Supplied records —

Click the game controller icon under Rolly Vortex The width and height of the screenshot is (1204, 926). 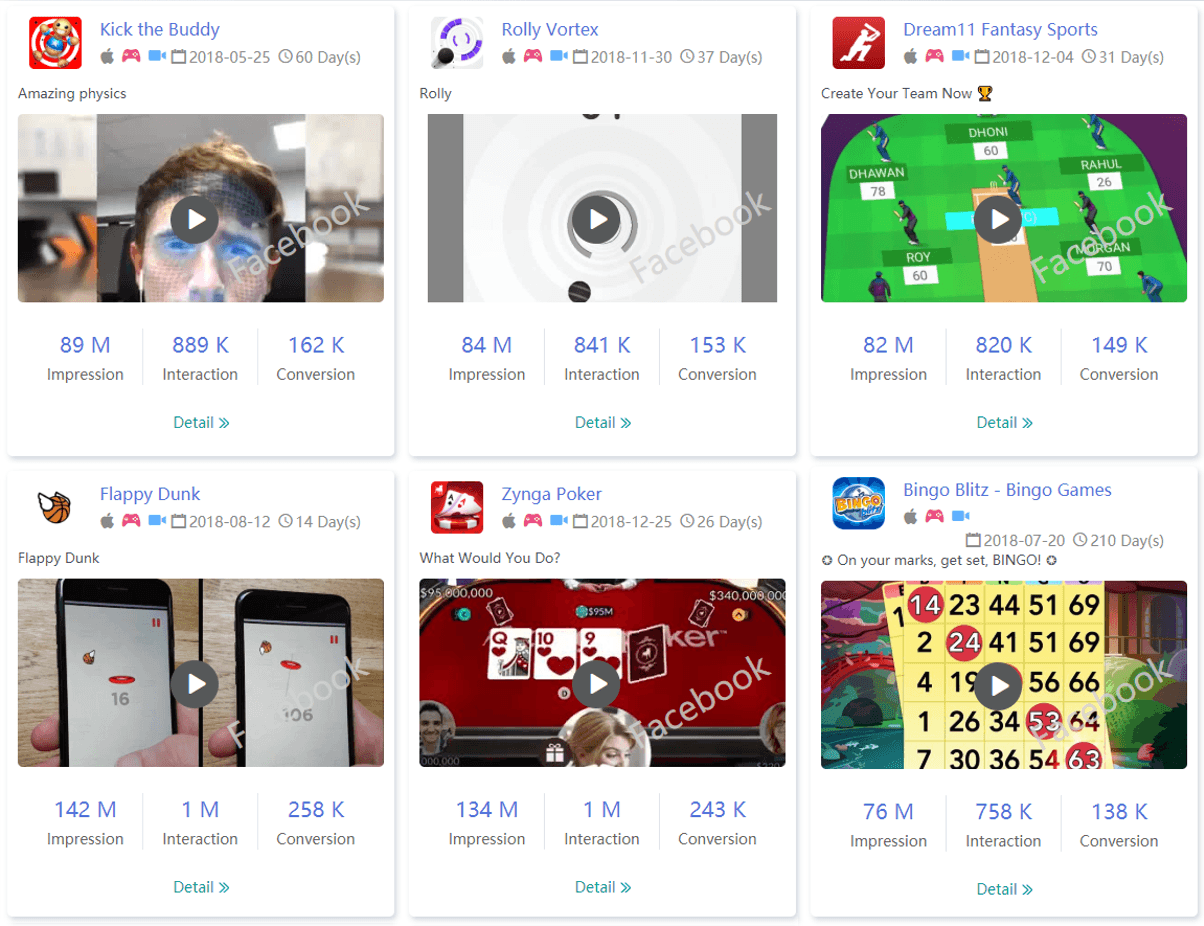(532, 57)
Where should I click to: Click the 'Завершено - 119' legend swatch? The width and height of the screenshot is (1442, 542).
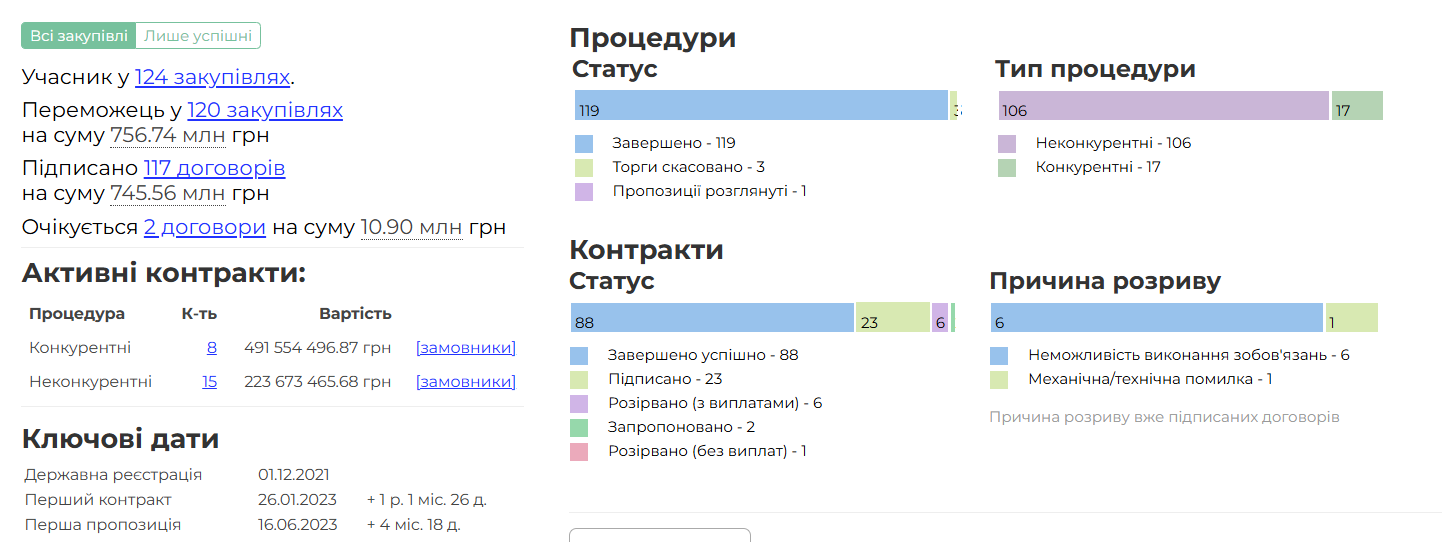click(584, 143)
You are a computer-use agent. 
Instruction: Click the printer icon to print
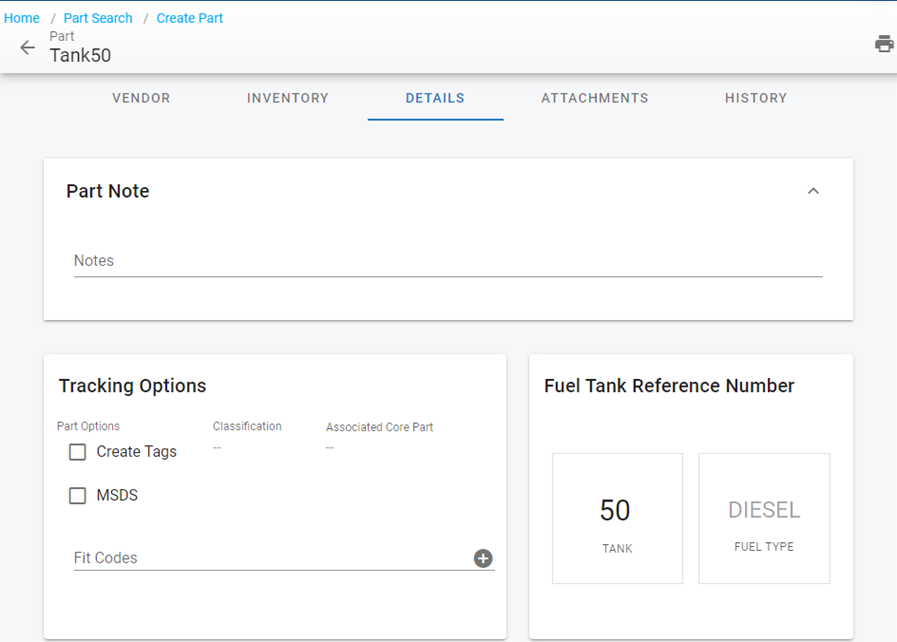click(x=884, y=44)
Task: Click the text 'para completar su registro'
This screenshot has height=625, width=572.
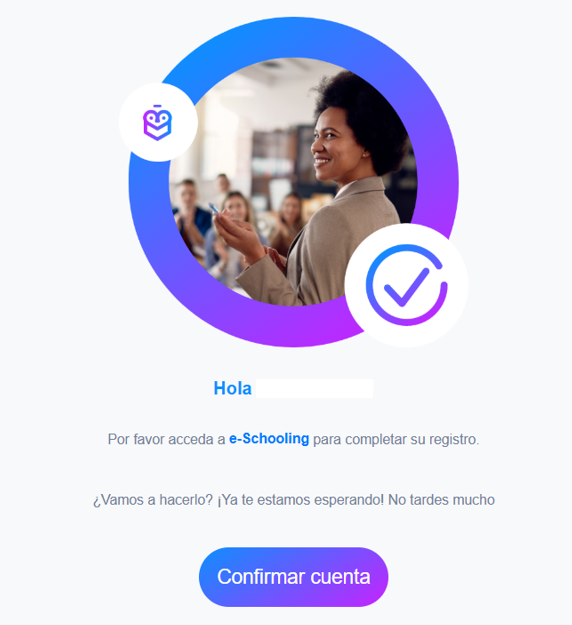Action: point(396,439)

...

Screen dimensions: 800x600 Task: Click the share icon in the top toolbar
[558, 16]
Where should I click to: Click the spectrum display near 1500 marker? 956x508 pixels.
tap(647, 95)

* * *

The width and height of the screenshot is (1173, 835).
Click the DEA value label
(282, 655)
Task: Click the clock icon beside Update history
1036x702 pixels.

Work task — The line above containing "Task: Click the clock", the line containing "1036x702 pixels.", and every line between them are to be transcribed exactly; no other line is wanted.

Response below —
Task: Click the clock icon beside Update history
1036x702 pixels.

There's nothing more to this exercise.